• Entries provided
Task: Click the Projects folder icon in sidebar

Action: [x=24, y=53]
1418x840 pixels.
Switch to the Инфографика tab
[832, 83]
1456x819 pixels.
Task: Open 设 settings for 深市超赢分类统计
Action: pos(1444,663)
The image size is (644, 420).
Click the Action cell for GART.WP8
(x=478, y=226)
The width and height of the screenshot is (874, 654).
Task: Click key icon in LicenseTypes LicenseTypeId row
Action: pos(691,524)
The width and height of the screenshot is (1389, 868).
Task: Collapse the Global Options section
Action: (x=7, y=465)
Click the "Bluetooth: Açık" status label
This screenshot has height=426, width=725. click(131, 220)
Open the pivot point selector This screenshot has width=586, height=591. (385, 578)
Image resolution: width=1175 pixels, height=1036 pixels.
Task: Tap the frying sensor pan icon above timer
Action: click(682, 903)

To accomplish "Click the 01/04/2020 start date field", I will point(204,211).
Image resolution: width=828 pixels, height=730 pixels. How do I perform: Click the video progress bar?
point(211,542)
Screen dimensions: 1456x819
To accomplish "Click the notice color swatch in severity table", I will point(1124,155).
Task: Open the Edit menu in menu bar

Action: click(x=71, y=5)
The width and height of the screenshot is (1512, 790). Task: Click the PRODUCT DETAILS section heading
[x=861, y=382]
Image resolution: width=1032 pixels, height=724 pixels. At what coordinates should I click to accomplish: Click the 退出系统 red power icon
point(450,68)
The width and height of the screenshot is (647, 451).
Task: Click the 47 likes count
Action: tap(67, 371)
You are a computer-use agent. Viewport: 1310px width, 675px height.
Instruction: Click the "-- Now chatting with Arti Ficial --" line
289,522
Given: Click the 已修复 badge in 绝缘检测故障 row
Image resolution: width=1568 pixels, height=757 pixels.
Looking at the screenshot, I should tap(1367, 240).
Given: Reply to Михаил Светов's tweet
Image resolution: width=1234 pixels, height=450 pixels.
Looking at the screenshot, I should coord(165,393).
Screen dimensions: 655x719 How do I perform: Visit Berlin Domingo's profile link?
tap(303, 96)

• Written problem
Pull out each line of the data above that contains the string "Given". Case counts.

• Solution for this exercise
Given: Click the 已修复 badge in 绝缘检测故障 row
Given: Reply to Михаил Светов's tweet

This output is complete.